Realisierungswettbewerb 2005
3. Preis
Gemeinde Opfikon
Michael Koch, Daniel Roos, Maresa Schumacher

Die Gebäudevolumen nehmen auf spielerische Art die Masse der angrenzenden Bauernhäuser auf. Unterschiedliche Einblicke in das Gebiet vermitteln immer neue Verschmelzungen der Formen und Volumen zu einem Vexierbild der umliegenden Dorfstruktur. Die informelle öffentliche Nutzung der privaten Aussenräume, die entlang der Wegebeziehungen liegen, wird zum typologischen Grundprinzip. Der Übergang von privat zu öffentlich
ist gleitend, der Binnenraum der Siedlung wird zur Begegnungszone. Unterschiedliche Wohnungstypologien wie Geschosswohnungen, Galeriewohnungen und Maisonnettewohnungen fügen sich „unter einem Dach“ zusammen und bieten Raum für individuelles Wohnen. Dem Wunsch nach einem privaten Aussenraum wird dadurch Rechnung getragen, dass jede Wohnung ein „Gartenzimmer“ besitzt.

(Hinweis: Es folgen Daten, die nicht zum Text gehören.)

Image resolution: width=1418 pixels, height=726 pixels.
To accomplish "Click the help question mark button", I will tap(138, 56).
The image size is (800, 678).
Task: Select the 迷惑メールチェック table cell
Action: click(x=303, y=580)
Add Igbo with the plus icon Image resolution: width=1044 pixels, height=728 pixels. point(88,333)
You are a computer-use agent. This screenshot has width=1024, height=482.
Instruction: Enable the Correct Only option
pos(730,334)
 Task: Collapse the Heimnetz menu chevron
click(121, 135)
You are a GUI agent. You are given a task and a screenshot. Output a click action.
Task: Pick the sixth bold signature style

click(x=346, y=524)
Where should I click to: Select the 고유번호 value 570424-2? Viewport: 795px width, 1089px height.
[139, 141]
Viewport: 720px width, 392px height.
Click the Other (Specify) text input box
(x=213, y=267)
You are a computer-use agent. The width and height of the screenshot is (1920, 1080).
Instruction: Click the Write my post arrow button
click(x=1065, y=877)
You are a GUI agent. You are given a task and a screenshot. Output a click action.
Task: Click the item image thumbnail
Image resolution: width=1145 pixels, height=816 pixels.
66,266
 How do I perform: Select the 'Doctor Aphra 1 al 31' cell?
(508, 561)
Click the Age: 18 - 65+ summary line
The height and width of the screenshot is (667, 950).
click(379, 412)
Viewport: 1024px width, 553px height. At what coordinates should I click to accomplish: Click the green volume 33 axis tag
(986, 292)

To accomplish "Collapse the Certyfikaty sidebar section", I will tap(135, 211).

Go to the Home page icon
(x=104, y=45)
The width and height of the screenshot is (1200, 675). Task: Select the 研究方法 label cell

Als spezifische Reaktion auf die Fluglärmbelastung sind die Gartenzimmer als schliessbare, vor Witterung und Lärm geschützte Räume konzipiert. Sie bilden das Herzstück jeder Wohneinheit, ein Licht- und Luftraum um den sich die
Wohnräume anordnen. So nimmt die Architektur archetypisch das Bauernhaus als Referenz auf: Verschiedene Nutzungen in Innen- und Aussenräumen unter einem grossen Dach vereint.